### Task instructions
Every line with "Given" in it must be copied from the data.

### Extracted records

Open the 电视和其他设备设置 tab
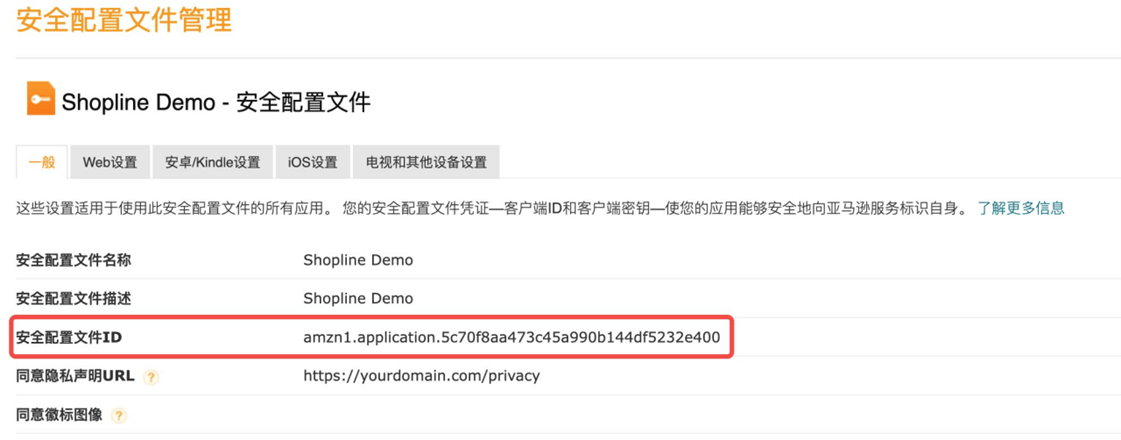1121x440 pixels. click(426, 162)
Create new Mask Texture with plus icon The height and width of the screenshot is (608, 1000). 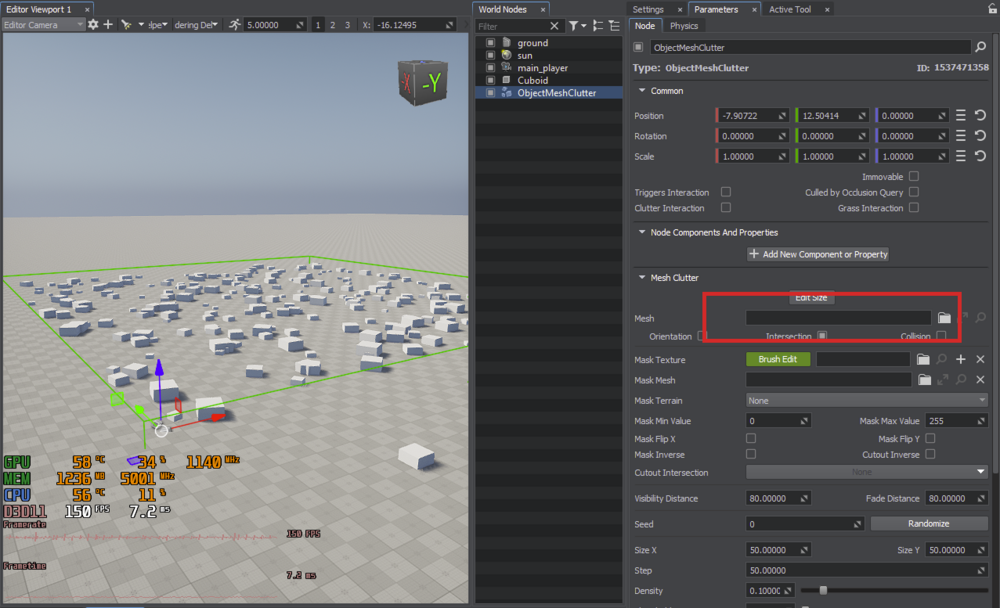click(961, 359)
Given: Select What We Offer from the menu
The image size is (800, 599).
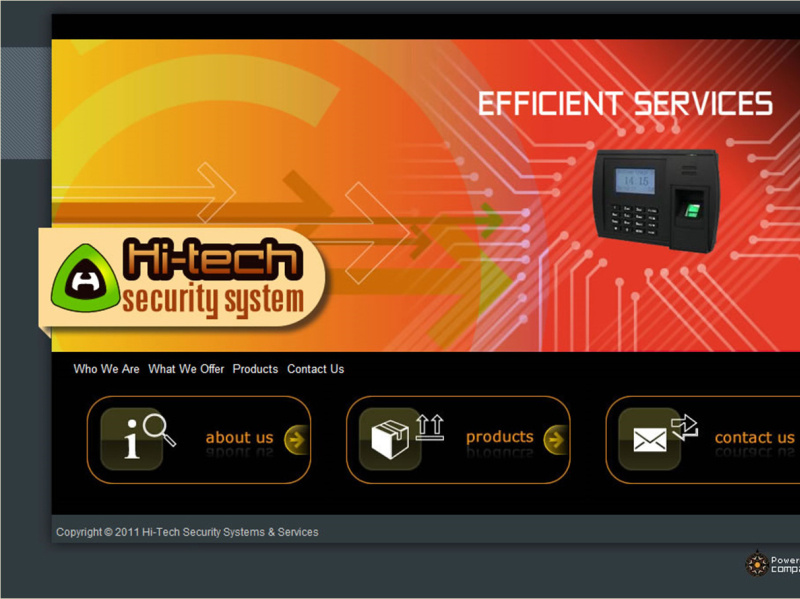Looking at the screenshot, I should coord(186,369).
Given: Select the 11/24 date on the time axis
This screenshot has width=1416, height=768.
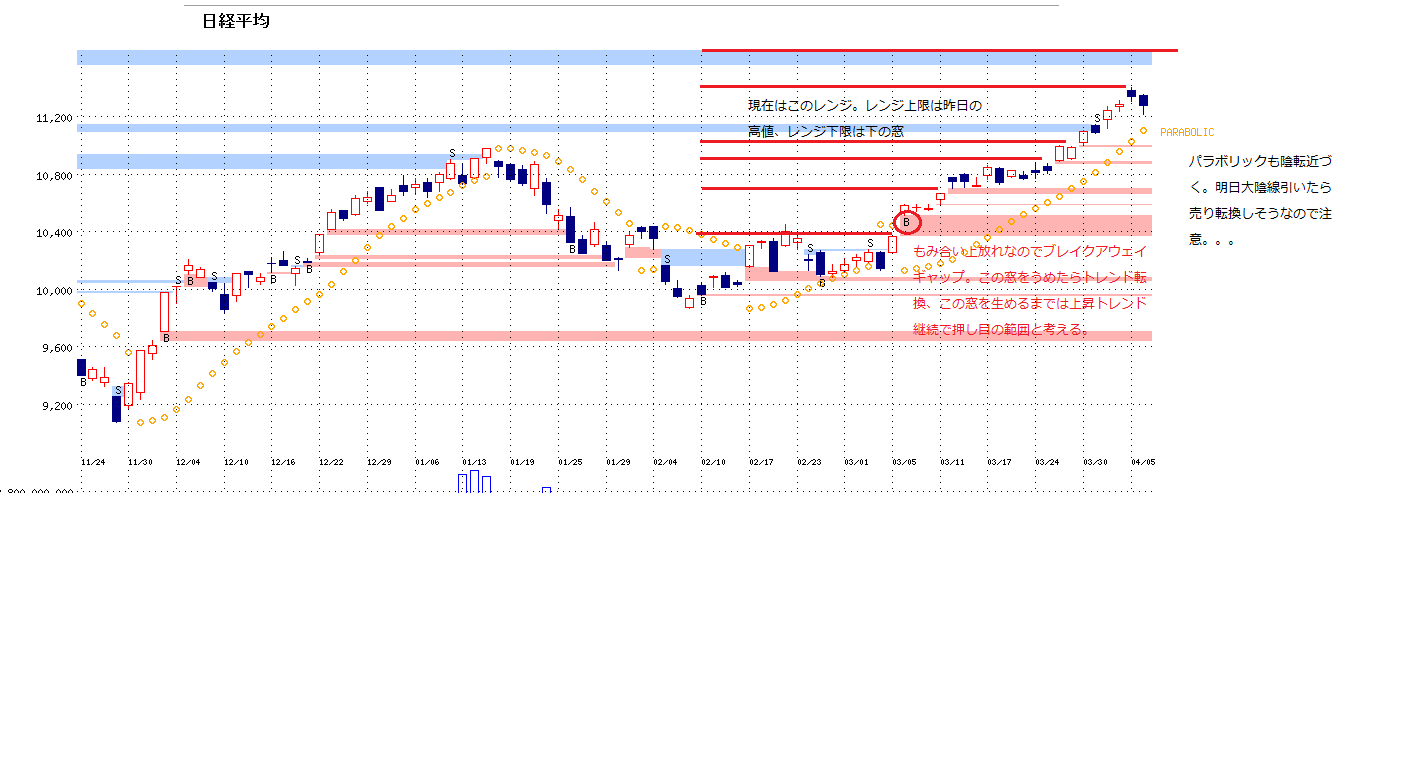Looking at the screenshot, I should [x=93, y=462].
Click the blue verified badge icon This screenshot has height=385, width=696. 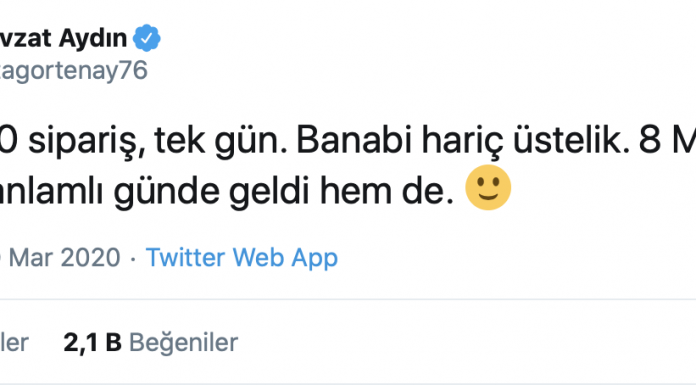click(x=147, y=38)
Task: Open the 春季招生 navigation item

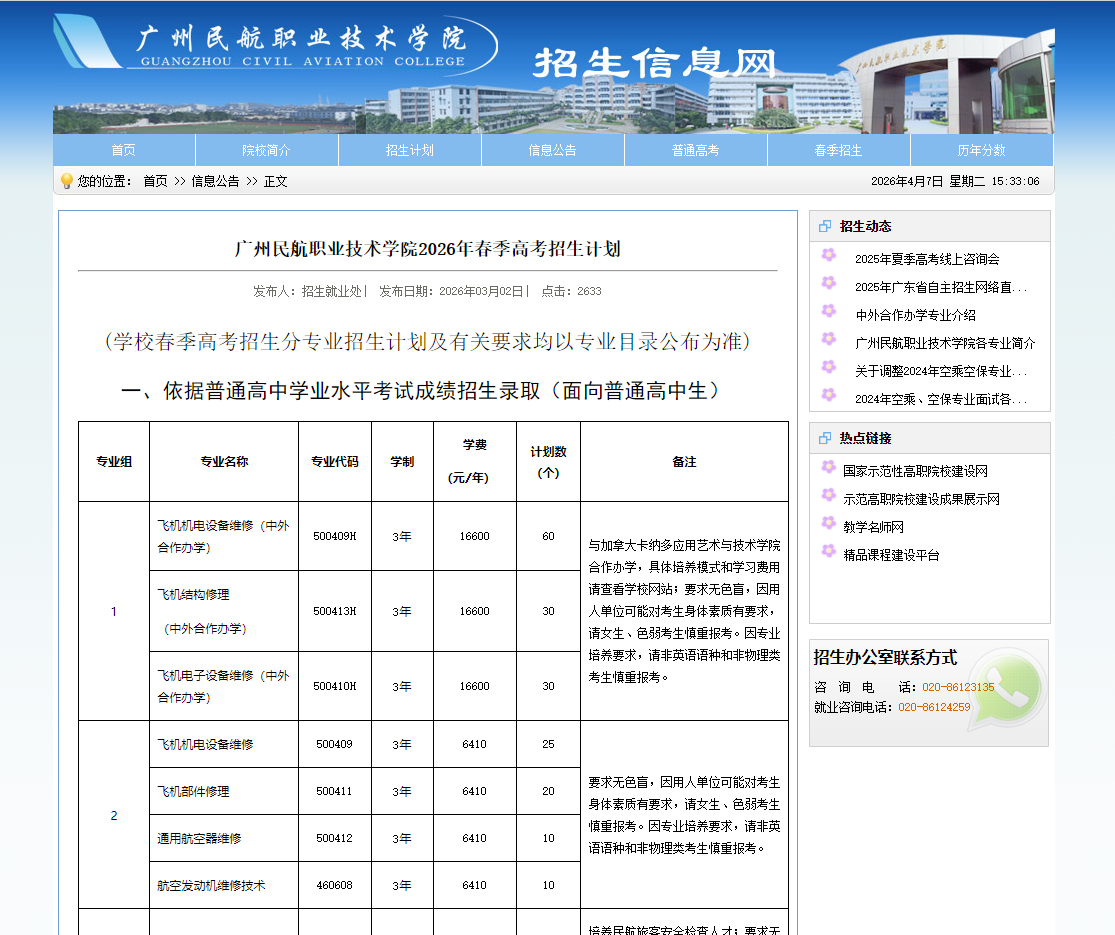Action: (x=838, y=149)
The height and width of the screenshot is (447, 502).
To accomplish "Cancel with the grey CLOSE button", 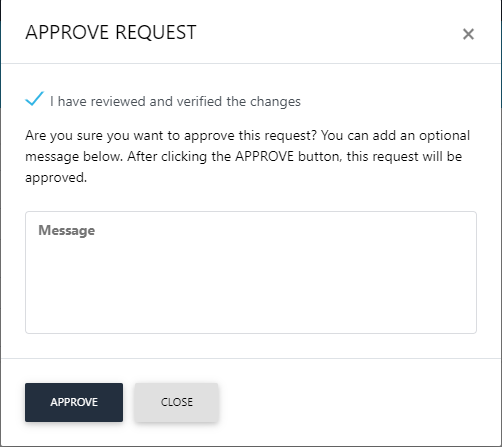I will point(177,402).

### Task solution
Given: Select What We Offer from the menu
Given: Select the 11/24 date on the time axis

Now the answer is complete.